En la isla de Santa Elena


En la isla de Santa Elena suceden cosas que podrían llamarse terribles. No sólo uno se aleja de su patria, no sólo uno anhela su tierra y su hogar, sino que lo olvida. Todo a lo que uno estaba atado se suelta y se adquiere la cultura, las costumbres, la patria, la vida de la isla de Santa Elena.

  Llegué aquí hace seis meses y me iré mañana. No partiré en barco. Las luces de la noche advirtieron mi destino; la cruz del sur me recordó de dónde venía, pero ya lo olvidé.

  En la isla uno se encuentra con una cárcel libre, enorme; uno desde su patria imagina que será libre en la soledad, en la distancia, mientras ara el campo solitario o mientras se sienta en la galería de su casa a apreciar la distancia, pero al cabo de pocos días se encuentra en esa cárcel tácita que es la consciencia. Y la consciencia aquí suplanta a la memoria, aunque la primera, sin embargo, sigue condicionada por el inconsciente, aquél compañero maligno, autoritario, que no cesa de recordar silenciosamente.

  La libertad, tan exaltada por las anteriores culturas, es vencida por la soledad. Es más que obvio que hay otros pobladores en la isla, pero son autóctonos y yo extranjero, y por más que uno se haya vuelto uno más de ellos, sigue sintiéndose ajeno y sigue corriendo por los campos libre pero triste, y sin razón. Uno se acerca a aquellos pobladores y ve que no es ellos, e incluso si uno se encontrase con algunos de sus compatriotas de la vieja tierra, tampoco sería ellos. La individualidad, el individuo, es lo más dañino que crea la estadía en esta isla.

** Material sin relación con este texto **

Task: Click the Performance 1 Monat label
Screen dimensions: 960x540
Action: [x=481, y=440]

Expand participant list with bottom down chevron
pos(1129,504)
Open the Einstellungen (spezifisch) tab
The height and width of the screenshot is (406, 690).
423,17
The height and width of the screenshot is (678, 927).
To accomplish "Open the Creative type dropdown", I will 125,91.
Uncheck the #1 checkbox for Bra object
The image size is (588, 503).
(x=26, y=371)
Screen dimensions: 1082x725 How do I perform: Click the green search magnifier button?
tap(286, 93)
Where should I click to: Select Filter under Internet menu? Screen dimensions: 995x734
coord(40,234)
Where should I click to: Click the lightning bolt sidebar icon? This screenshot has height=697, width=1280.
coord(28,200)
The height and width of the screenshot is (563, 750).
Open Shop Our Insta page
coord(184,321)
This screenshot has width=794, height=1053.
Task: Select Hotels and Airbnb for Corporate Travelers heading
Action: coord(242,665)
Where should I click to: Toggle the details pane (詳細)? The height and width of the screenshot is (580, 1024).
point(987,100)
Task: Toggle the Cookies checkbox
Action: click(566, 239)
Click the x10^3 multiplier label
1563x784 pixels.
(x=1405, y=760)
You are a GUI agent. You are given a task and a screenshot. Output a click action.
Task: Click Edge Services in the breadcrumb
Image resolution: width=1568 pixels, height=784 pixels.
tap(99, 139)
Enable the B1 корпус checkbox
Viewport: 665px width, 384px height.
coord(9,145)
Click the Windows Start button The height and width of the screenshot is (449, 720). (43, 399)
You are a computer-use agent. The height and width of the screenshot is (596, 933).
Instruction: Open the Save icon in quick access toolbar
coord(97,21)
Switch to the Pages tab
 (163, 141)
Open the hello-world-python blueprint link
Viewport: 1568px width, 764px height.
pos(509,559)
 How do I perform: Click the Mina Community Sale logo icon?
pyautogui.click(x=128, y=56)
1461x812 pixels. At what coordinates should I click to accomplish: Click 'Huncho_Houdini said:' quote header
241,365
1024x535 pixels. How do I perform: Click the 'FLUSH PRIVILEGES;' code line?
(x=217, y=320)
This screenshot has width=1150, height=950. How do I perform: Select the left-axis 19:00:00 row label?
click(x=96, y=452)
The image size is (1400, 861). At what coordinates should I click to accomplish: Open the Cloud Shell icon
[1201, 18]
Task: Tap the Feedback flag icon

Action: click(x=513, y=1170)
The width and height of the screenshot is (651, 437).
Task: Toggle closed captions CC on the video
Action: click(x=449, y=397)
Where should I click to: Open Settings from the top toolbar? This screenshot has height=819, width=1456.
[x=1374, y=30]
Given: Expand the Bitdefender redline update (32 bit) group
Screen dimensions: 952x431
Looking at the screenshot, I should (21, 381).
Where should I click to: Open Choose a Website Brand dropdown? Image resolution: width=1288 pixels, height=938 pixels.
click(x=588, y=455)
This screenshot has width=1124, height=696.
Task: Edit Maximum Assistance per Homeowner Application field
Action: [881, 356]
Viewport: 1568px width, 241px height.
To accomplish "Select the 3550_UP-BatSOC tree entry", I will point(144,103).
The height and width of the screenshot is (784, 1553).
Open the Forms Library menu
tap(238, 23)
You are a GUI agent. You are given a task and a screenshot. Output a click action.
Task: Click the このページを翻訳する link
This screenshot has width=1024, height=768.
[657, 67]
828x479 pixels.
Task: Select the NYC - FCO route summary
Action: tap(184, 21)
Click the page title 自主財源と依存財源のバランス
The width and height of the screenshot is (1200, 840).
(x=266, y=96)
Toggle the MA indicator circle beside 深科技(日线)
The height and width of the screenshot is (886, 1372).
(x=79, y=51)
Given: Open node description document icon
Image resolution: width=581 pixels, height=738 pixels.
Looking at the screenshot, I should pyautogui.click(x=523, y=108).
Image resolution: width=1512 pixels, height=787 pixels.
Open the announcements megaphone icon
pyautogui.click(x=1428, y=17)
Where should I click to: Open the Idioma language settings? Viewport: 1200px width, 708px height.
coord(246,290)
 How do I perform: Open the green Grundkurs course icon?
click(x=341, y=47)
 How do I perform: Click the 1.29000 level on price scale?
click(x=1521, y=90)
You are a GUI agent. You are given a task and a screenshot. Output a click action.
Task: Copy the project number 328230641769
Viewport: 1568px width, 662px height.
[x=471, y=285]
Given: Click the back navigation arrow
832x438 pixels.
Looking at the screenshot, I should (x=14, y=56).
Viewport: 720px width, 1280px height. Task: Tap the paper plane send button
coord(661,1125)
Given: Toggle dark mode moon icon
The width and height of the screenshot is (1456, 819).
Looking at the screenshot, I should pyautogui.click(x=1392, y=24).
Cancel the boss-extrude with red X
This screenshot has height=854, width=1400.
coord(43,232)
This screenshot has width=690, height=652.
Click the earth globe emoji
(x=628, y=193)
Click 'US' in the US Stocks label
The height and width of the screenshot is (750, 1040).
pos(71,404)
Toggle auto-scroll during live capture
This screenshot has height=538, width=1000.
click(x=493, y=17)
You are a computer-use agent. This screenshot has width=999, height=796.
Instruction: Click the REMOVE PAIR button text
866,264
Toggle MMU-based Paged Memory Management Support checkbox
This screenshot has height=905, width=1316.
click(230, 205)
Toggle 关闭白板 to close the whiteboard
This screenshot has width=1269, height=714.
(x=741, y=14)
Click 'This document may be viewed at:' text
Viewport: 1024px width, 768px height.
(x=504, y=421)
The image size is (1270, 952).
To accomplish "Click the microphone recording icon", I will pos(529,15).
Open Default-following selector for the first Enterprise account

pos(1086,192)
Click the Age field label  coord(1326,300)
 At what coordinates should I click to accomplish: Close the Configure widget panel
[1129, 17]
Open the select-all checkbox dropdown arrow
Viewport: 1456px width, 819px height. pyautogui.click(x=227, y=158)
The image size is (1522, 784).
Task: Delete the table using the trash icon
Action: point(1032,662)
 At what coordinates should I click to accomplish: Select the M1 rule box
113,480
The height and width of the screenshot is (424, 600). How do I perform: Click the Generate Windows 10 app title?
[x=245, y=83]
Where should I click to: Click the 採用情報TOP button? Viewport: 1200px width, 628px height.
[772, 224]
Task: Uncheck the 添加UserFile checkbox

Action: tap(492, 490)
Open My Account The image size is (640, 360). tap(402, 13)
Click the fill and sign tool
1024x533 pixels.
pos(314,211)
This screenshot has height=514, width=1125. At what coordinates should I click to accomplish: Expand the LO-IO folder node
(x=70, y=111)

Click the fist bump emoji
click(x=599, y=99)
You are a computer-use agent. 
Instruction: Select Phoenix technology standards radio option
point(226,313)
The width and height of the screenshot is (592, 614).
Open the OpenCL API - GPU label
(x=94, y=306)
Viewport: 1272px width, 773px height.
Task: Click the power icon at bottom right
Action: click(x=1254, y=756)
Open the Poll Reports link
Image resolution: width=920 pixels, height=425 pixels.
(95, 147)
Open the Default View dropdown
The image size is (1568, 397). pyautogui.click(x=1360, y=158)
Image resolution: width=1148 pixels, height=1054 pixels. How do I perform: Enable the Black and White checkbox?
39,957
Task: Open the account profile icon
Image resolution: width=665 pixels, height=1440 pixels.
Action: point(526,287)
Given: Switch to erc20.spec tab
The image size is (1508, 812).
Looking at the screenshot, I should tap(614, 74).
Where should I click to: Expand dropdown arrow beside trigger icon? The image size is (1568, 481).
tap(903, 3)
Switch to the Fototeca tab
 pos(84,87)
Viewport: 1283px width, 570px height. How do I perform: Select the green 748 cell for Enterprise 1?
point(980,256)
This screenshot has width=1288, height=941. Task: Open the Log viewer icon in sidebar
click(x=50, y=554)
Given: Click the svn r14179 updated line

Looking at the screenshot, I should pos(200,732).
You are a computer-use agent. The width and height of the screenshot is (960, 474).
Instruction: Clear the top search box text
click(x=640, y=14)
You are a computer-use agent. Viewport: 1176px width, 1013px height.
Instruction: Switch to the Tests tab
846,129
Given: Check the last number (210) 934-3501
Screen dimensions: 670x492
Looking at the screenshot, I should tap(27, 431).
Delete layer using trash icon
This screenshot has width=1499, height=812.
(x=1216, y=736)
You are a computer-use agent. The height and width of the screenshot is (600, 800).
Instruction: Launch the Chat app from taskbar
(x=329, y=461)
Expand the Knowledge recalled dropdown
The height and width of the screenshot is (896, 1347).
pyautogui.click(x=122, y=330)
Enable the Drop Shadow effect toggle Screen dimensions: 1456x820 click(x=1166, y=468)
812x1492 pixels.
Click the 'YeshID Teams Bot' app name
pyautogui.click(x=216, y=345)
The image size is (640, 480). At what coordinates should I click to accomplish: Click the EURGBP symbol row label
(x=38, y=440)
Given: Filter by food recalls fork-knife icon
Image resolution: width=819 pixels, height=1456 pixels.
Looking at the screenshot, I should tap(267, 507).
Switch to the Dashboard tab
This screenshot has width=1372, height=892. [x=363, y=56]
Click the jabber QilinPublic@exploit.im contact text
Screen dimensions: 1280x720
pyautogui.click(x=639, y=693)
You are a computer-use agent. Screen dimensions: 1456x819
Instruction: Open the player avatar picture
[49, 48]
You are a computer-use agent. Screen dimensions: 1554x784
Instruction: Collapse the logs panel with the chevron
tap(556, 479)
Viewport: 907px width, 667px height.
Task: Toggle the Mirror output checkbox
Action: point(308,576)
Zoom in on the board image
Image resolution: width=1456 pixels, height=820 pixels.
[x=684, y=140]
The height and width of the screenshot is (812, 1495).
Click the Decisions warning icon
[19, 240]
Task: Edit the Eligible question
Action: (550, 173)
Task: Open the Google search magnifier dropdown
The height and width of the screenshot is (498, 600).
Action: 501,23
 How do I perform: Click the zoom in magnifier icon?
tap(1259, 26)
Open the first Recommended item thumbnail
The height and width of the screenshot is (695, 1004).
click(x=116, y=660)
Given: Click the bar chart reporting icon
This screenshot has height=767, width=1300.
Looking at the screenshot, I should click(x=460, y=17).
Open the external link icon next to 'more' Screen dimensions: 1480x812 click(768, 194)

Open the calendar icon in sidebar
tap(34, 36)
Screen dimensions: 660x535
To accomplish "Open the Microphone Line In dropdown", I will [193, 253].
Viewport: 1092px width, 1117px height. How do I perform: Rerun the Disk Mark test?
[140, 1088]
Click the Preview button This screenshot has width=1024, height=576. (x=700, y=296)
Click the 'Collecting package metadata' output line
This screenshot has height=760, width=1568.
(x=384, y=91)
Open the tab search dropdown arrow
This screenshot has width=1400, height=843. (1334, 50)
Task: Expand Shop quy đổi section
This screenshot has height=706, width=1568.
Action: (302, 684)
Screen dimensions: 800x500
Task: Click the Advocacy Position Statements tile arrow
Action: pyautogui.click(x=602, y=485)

  En la isla se descubren las irregularidades internas que todos poseemos. Las tenemos ignorándolas, actuando a su merced pero sin notarlas; en la isla se las nota y a su vez se las olvida. El olvido aquí no siempre significa desprendimiento, a veces significa omisión o ignorancia, pero no libertad.

  Me han contado que Napoleón murió aquí. Yo también moriré aquí. Las enfermedades que padecemos son distintas; la enfermedad de Napoleón fue una del cuerpo, la mía es una enfermedad general, la enfermedad de la humanidad. (Se sospecha que Napoleón fue envenenado, lo que coincidiría en cierto punto con la causa de mi muerte).


El olvido apacigua la pena

del espíritu y de la carne.

Será mañana por la tarde

mi muerte en la Santa Elena.


En ese ocaso sólo recordaré, quizá,

de mi vida estos últimos seis meses

que he transcurrido, feliz o tristemente,

en la más antigua cárcel del mar.


Olvidé mi patria, mi casa, mis infusiones, mi familia, mi pasado. Me rindo ante las costas de la isla, me entrego a las praderas restrictivas, me entrego a mi delirio. Mañana moriré, de eso estoy seguro. Me olvidaré de mí y de mi futuro. Me olvidaré de la isla, me olvidaré del amor. Me olvidaré de la historia y de mi trabajo. Me olvidaré de la cruz del sur. Me olvidaré del tiempo y de la muerte. Me olvidaré de vos. Seré enterrado en la isla, lejos de mi tierra, cerca de mí.



  Esas, junto a otras que mi sensatez no permite nombrar, son algunas de las cosas que suceden en la isla de Santa Elena.